Biografía
Yelena Ivashina nació en la ciudad de Ob, región de Novosibirsk, en una familia trabajadora donde respetaban a Dios, pero no profundizaban en temas espirituales. Desde niña, Yelena, en cambio, hacía preguntas sobre Dios y el sentido de la vida, que sus padres no podían responder.
La niña leía mucho, amaba la naturaleza y era una niña activa: criaba palomas, practicaba kárate y atletismo, nadaba, hacía senderismo, montaba en bicicleta, escribía poemas e historias. También tiene una hermana pequeña.
Después del colegio, Yelena trabajaba y estudiaba al mismo tiempo. Le gustaba adquirir diferentes habilidades: cursó cursos de conducción, psicología, informática, contabilidad y un curso de estilista y creadora de imágenes. Yelena fue empresaria privada y en distintos momentos trabajó en el comercio y en el ferrocarril. Recientemente, fue autónoma y trabajó online. Sus aficiones incluyen la psicología, el fitness, la natación, el paseo y la lectura.
En 1999, aprendió por primera vez por la Biblia que Dios tiene un nombre personal. Yelena recuerda: "Este es el Dios que buscaba, que creó todo y lo gobierna todo." Luego revisó su estilo de vida, estableció relaciones con su marido y su suegra. En 2003, Yelena tomó la decisión de vivir según los estándares bíblicos y se convirtió en una de las Testigos de Jehová.
Desde los tres años, Yelena vive en Crimea—primero en Saki y luego en Simferópol. Tras la muerte de su madre, ella junto con su marido Sergey regresó a Saki para cuidar de su anciano padre.
Conoció a su futuro marido en la boda de una amiga. Se casaron en 1995. Sergey creció en una familia de trabajadores ferroviarios y eligió esta profesión. Los cónyuges viajan juntos, cocinan, ven películas y pasan tiempo al aire libre.

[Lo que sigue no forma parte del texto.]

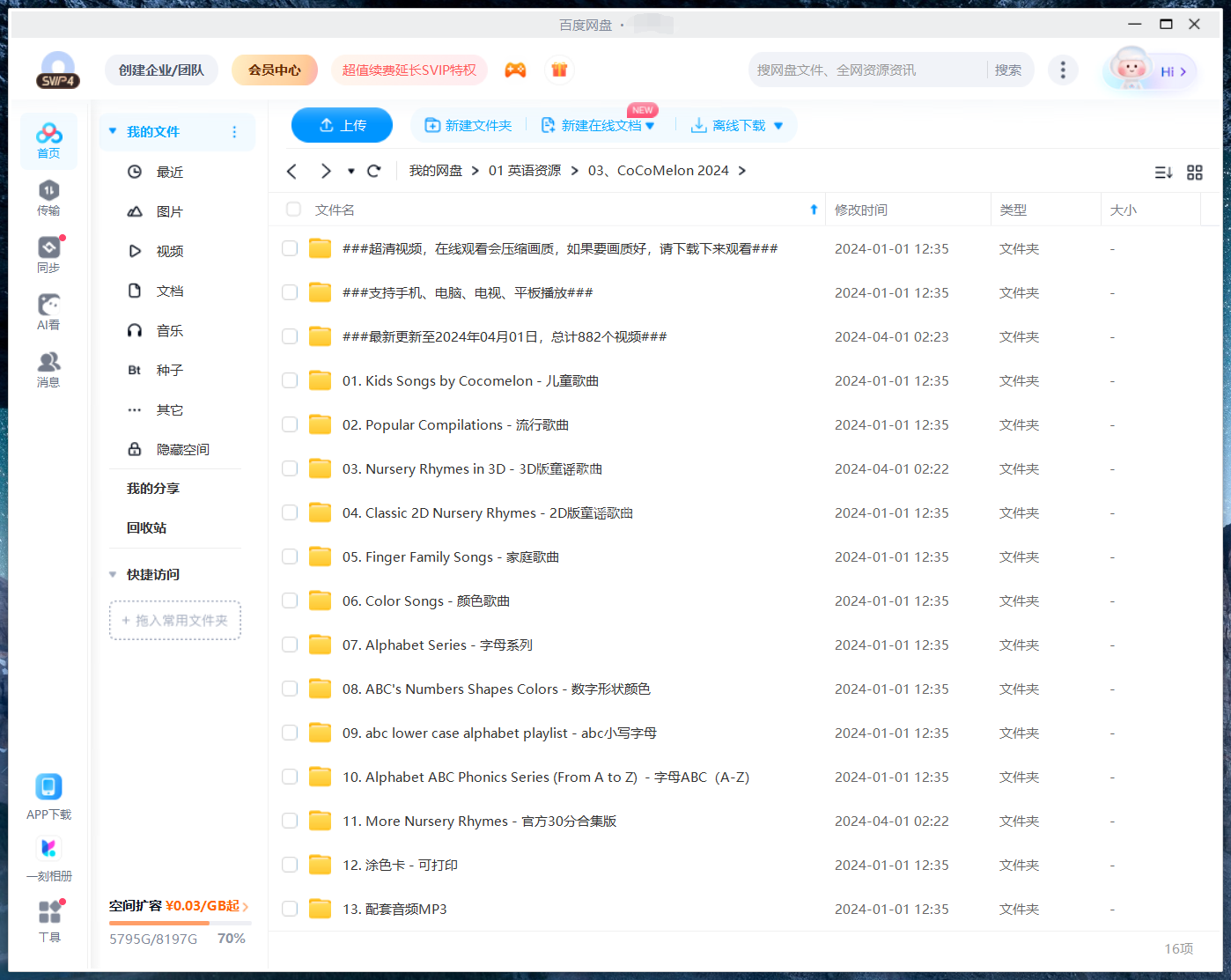The width and height of the screenshot is (1231, 980).
Task: Expand the 离线下载 dropdown arrow
Action: pos(778,126)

La persecución penal ha afectado gravemente el modo de vida y la salud de todos los miembros de la familia. El creyente perdió la oportunidad de trabajar en línea debido a una prohibición de usar Internet. Hubo dificultades con el pago de impuestos y servicios. Yelena ni siquiera puede salir a pasear. Debido al estrés, tuvo problemas de presión arterial.
Los familiares de Yelena y numerosos conocidos, incluso aquellos que no comparten sus creencias religiosas, están preocupados por ella y consideran que la acusación penal es injustificada.